> _PROBLEM_
Gather every line below that contains the word "using" and copy each one out. Treat uppercase and lowercase as different.

> _THE RECORDS_
= = = =

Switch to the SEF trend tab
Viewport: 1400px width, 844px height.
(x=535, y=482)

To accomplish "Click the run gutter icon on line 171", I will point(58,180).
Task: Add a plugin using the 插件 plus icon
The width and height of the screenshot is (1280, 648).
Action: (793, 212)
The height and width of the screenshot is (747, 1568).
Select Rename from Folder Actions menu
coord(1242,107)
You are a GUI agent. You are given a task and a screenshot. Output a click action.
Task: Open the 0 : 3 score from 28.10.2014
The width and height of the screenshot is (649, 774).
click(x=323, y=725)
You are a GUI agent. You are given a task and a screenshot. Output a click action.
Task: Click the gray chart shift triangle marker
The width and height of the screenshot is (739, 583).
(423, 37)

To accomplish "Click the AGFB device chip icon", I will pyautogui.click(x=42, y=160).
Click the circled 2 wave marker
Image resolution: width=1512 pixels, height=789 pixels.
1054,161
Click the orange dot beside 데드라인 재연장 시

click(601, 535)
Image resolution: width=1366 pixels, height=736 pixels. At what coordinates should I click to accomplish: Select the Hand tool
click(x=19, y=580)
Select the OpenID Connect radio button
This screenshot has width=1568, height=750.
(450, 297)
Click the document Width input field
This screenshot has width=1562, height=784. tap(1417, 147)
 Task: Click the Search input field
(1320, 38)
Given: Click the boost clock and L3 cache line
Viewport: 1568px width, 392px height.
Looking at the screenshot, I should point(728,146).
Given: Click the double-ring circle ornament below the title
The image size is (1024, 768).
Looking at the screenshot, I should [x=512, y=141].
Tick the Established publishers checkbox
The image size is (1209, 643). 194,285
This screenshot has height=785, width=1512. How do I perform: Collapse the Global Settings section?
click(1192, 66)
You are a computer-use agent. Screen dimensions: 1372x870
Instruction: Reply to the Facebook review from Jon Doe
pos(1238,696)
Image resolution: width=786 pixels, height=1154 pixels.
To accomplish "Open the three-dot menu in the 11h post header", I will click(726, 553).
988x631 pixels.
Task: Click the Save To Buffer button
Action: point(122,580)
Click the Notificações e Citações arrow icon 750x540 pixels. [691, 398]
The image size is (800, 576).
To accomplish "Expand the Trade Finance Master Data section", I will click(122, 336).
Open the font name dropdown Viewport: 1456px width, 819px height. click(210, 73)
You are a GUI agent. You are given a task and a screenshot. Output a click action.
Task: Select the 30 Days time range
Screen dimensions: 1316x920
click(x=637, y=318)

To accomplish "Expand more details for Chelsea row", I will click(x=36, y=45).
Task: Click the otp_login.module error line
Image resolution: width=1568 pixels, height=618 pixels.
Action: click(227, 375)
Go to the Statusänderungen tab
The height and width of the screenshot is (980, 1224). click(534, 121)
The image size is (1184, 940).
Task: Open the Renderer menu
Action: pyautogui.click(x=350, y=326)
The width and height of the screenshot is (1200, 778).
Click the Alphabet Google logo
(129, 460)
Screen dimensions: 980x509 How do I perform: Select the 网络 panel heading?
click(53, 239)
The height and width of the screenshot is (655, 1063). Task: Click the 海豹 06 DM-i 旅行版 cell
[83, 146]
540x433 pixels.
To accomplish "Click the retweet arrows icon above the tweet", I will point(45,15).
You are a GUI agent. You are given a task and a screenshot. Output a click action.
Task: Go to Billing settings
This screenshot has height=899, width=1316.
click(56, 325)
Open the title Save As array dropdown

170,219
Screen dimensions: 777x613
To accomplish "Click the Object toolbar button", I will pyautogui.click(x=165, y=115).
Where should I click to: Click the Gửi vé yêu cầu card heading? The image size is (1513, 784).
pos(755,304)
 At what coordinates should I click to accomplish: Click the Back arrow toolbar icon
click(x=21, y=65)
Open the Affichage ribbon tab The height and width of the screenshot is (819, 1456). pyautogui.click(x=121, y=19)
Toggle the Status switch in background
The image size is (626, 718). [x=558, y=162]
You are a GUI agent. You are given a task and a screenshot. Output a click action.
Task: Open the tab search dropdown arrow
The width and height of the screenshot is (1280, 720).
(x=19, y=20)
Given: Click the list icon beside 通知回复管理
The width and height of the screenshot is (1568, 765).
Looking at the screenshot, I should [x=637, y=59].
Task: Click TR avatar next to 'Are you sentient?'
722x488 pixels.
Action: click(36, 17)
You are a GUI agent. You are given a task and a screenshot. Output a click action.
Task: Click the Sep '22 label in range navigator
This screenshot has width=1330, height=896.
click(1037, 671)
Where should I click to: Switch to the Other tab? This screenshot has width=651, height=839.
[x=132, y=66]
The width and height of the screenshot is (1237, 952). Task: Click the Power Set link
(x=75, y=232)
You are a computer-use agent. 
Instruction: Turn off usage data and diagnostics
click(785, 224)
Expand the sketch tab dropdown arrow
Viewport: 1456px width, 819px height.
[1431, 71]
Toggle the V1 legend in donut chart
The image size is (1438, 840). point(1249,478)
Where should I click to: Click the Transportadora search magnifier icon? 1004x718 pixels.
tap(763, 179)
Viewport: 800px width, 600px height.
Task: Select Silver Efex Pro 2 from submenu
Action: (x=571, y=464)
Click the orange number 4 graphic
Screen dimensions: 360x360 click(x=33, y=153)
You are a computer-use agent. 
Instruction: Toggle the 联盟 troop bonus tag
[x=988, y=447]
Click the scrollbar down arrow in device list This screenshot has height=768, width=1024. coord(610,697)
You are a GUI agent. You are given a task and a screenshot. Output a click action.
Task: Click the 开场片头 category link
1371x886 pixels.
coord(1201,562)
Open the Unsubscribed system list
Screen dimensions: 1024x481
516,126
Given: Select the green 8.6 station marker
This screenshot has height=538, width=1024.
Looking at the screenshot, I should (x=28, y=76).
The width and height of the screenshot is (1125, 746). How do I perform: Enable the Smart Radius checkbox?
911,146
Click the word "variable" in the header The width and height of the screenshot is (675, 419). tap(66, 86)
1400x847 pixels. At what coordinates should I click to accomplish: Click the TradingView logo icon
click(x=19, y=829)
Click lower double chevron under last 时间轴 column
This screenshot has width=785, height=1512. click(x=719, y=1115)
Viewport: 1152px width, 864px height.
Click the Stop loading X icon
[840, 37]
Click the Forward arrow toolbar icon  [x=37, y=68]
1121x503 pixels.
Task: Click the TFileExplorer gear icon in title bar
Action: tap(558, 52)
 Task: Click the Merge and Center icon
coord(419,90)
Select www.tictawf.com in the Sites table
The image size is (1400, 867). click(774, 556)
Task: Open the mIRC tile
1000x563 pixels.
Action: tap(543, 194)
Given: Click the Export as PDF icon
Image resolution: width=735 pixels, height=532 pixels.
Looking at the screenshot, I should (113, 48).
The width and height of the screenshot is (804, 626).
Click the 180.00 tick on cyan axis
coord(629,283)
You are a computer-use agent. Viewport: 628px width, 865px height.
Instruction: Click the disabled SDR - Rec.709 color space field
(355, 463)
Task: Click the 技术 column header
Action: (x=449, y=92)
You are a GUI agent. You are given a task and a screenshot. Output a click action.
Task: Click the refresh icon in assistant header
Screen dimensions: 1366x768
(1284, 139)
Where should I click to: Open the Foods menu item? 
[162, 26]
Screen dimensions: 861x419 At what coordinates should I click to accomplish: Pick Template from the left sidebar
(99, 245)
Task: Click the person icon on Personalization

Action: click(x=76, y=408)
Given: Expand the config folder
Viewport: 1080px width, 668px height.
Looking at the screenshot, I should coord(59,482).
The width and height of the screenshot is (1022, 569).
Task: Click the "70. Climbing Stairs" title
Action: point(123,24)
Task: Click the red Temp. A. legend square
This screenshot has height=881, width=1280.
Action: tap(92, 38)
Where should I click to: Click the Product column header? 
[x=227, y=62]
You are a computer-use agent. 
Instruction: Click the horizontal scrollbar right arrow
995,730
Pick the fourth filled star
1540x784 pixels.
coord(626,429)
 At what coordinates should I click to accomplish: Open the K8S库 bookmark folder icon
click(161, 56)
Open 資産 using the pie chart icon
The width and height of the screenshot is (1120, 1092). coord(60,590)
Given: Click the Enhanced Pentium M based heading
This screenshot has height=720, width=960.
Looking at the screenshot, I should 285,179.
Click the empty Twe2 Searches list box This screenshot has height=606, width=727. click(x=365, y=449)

= = = =

> _EXERCISE SOLUTION_
Task: Add a plugin using the 插件 plus icon
Open 資産 using the pie chart icon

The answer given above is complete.